The Dog Who Taught Me Math, written by Sonali Shenoy and illustrated by Tanvi Bhatt, depicts the relationship between Parvathy, a young girl, and Kutti, her uncle’s retired army dog.

Published: 05th September 2018 03:33 AM  |   Last Updated: 05th September 2018 03:33 AM   |  A+A-

Sonali Shenoy|Photos : Sunish P Surendran

Express News Service

CHENNAI: Walking on the terrace with her Math book in one hand and Kutti’s leash in the other, Parvathy nervously tried to finish her Math homework. When she stumbled upon the eternally difficult problem — six plus three — Parvathy looked at the dog for help. Kutti wagged his tail thrice and Parvathy counted along, reaching the answer nine, and happily noted it down in her book.

The Dog Who Taught Me Math, written by Sonali Shenoy and illustrated by Tanvi Bhatt, depicts the relationship between Parvathy, a young girl, and Kutti, her uncle’s retired army dog, in a simple and beautiful way. The book was published earlier this year by Ms Moochie Books.

Sonali works as a journalist with a renowned newspaper. “In 2011, I was working on a story for which I visited CP Arts Centre in Alwarpet. It was called the ‘Doctor Dog Programme’, where a dog with a docile personality would interact with special children. Over there, I saw Moosa, a three-year-old black Labrador, spend an hour with the children. The kids were learning how to count by taking steps along with the dog. Moosa would sit patiently while the kids taught basic principles of Math to it. That inspired me to write the book,” she said.

Writing the book over the course of a year, the Chennai-based writer, who is a dog lover, based the story on her own struggles with the subject.

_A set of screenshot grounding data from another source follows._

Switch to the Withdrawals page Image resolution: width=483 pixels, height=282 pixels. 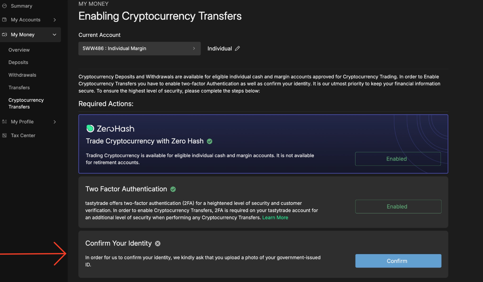tap(21, 75)
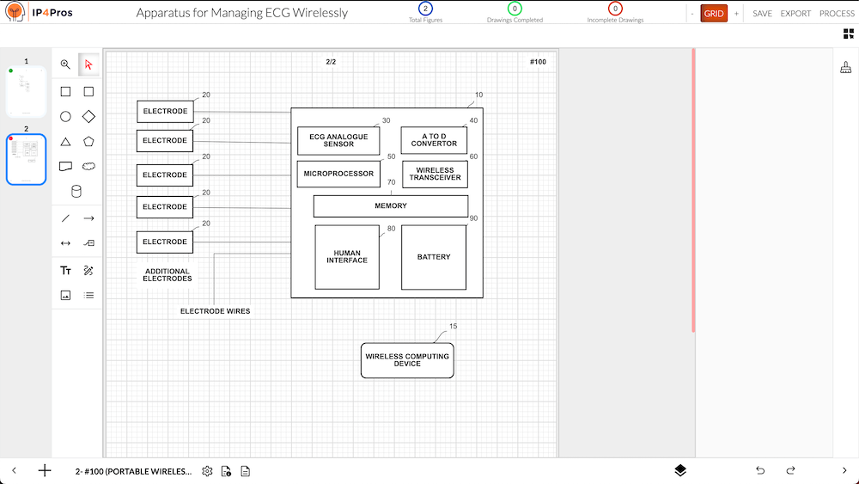This screenshot has height=484, width=859.
Task: Click EXPORT in the top bar
Action: point(795,14)
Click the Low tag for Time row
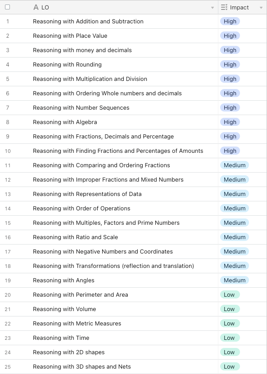267x374 pixels. tap(230, 338)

The characters in the book are based on people from Sonali’s childhood. She did not want to include fantasy elements or preachy segments in her book as she knew children would not resonate with it. Sonali instead wanted children to see the limitless possibilities and scenarios that were open to them. “Writing a book is so different from journalism is very intimate. It was so exciting to start writing and talking about the book, and dreaming about how it would turn out,” said Sonali.